Kesebelas : Tidak perlu mengusap wajah setelah doa qunut.
Ini adalah pendapat yang terkuat, karena tidak ada dalil yang menganjurkan untuk mengusap wajah setelah qunut, dan tidak juga datang pengamalan para sahabat akan hal ini. An-Nawawi berkata :
لَا يَمْسَحُ وَهَذَا هُوَ الصَّحِيحُ صَحَّحَهُ الْبَيْهَقِيُّ وَالرَّافِعِيُّ وَآخَرُونَ مِنْ الْمُحَقِّقِينَ قَالَ الْبَيْهَقِيُّ لَسْتُ أَحْفَظُ فِي مَسْحِ الْوَجْهِ هُنَا عَنْ أَحَدٍ مِنْ السَّلَفِ شَيْئًا وَإِنْ كَانَ يُرْوَى عَنْ بَعْضِهِمْ فِي الدُّعَاءِ خَارِجَ الصَّلَاةِ فَأَمَّا فِي الصَّلَاةِ فَهُوَ عَمَلٌ لَمْ يثبت فيه خبر ولا أثر ولا قياس فَالْأَوْلَى أَنْ لَا يَفْعَلَهُ وَيُقْتَصَرَ عَلَى مَا نَقَلَهُ السَّلَفُ عَنْهُمْ مِنْ رَفْعِ الْيَدَيْنِ دُونَ مَسْحِهِمَا بِالْوَجْهِ فِي الصَّلَاةِ
“Tidak mengusap wajahnya. Inilah pendapat yang benar, dibenarkan oleh Al-Baihaqi, Ar-Rofi’I dan selain mereka dari para muhaqqiq (ahli dan peneliti). Al-Baihaqi berkata, “Aku tidak mendapati adanya periwayatan sedikitpun tentang mengusap wajah dalam qunut dari satupun para salaf. Meskipun ada diriwayatkan dari sebagian mereka mengusap wajah ketika berdoa di luar shalat. Adapun di dalam shalat maka dia adalah amalan yang tidak shohih satupun hadits dan atsar tentangnya dan juga tidak dengan qiyas. Dan yang lebih baik adalah tidak melakukannya dan mencukupkan diri dengan yang dilakukan oleh para salaf dengan mengangkat tangan tanpa mengusap wajahnya di dalam shalat”. ([27])

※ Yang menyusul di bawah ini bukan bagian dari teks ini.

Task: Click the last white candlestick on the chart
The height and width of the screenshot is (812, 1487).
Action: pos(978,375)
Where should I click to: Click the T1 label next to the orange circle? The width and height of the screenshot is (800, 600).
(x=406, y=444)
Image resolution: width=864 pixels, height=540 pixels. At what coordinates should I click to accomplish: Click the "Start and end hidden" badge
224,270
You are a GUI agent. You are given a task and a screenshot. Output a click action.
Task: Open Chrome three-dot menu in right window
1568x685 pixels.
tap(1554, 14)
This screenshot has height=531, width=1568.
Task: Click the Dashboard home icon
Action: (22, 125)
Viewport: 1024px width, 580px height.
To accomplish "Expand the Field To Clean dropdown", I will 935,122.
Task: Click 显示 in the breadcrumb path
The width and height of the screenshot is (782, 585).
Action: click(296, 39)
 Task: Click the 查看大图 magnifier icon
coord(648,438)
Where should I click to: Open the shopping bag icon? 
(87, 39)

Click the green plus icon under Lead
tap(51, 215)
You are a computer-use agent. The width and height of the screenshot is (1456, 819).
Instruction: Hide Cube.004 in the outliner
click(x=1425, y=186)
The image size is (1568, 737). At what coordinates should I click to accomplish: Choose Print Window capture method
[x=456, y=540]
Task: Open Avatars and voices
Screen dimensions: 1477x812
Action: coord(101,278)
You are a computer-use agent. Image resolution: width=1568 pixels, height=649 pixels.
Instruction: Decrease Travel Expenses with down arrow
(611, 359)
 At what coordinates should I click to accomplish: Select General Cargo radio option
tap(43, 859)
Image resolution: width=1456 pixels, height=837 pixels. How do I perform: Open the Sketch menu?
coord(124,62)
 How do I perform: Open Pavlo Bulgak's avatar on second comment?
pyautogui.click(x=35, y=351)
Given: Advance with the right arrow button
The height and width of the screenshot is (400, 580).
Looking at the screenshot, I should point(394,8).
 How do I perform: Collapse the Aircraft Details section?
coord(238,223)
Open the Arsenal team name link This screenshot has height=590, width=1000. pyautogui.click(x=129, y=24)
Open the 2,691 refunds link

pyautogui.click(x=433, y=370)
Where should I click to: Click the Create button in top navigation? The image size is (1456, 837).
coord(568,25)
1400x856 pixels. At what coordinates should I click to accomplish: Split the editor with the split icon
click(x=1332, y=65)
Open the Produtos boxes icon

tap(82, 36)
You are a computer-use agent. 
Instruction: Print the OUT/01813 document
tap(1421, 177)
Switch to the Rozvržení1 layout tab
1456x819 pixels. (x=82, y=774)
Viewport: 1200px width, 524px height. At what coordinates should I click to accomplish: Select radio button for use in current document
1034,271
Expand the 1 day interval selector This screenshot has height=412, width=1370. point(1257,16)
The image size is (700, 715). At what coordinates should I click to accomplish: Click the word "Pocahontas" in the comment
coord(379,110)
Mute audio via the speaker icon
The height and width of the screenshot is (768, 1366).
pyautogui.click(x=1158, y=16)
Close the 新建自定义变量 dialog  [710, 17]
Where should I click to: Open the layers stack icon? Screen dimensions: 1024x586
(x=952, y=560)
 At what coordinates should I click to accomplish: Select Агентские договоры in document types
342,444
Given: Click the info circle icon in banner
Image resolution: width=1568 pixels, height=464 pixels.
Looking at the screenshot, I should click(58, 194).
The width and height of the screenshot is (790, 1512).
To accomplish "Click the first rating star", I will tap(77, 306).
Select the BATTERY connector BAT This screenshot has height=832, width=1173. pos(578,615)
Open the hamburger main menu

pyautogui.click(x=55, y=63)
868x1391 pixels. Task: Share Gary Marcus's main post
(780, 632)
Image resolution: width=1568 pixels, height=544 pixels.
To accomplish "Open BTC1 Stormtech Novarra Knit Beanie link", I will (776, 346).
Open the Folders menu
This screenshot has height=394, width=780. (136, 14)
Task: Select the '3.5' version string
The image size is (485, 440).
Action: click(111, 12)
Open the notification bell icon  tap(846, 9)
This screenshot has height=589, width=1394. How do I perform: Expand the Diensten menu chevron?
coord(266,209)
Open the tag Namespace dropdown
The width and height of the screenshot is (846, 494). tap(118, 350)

Kedua belas : Imam jangan baca doa qunut kelamaan sehingga menyusahkan para makmum
Diantara kesalahan sebagian imam tarawih adalah terlalu lama membaca doa qunut sehingga menyusahkan jama’ah, bahkan ada yang sampai doa qunut selama setengah jam. Doa yang diajarkan Nabi shallallahu álaihi wasallam kepada al-Hasan pendek, demikian juga doa yang dibaca oleh Umar maupun Ubay bin Kaáb juga doa yang pendek. Jikapun digabungkan ketiga-tiganya maka itupun hanya beberapa menit, apalagi jika dibaca salah satu aja. Dan sebaik-baik ibadah adalah yang dicontohkan oleh para salaf, karenanya para ulama menyatakan bahwa memanjangkan qunut hukumnya makruh.
An-Nawawi berkata :
قَالَ الْبَغَوِيّ يُكْرَهُ إطَالَةُ الْقُنُوتِ كَمَا يُكْرَهُ إطَالَةُ التَّشَهُّدِ الْأَوَّل
“al-Baghowi berkata : Makruh memperpanjang qunut sebagaimana dimakruhkan memperpanjang tasyahhud awal” ([28])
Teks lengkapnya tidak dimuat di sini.